Denah dan struktur pada Dome Of The Rock dirancang dengan sangat simetris dalam pola
geometris. Hal ini merupakan ciri dari bentuk bangunan di Eropa, yang juga merupakan
unsur terdapat pada arsitektur Byzantium. Inti bangunan yang luas dan merupakan puncak
hirarki dibiarkan kosong, tanpa kolom atau penyangga bangunan diatasnya, dan ruang
tersebut dikelilingi oleh barisan kolom yang disusun secara simetris. Mirip dengan kuil-kuil
di Yunani atau Pantheon di Roma.
Desain interior Dome of The Rock banyak mengadopsi dari style Byzantium, antara lain:

1. Di dalam dekorasi bangunan monumental itu banyak terdapat mozaik-mozaik yang


menunjukkan perpaduan motif-motif Sasanid dan Bizantium yang merupakan karakteristik
seni Islam awal.
2. Bahan material yang digunakan pada ornament Dome of The Rock banyak menggunakan
marmer, mozaik, keramik bahkan tidak sedikit yang dilapis emas. Ruang dalam banyak
mempunyai cirri khas gaya Byzantium yaitu dihias secara mewah dengan beraneka ragam
warna dan bahan material pada ornamennya.

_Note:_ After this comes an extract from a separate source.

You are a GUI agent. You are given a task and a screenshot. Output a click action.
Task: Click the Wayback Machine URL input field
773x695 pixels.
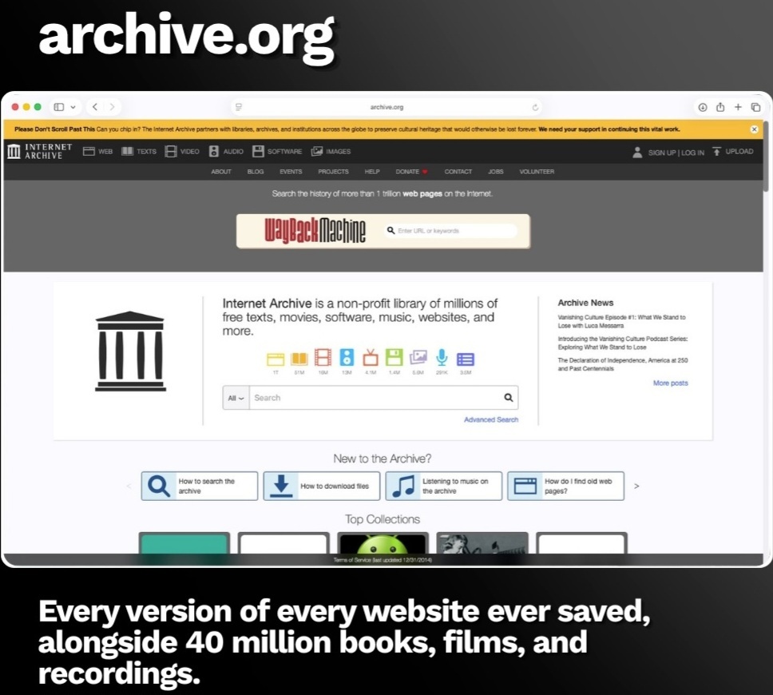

3. Jendela dibuat di sekeliling batas lingkaran utama pada kubahnya sama seperti pada Gereja
Hagia Sophia yang merupakan salah satu karya arsitektur terbesar pada zaman Byzantium.
4. Aplikasi bentuk lengkung setengah lingkaran pada sekeliling dinding dibuat untuk memberi
kesan lunak pada bahan batu bata yang mempunyai kesan kaku dan keras.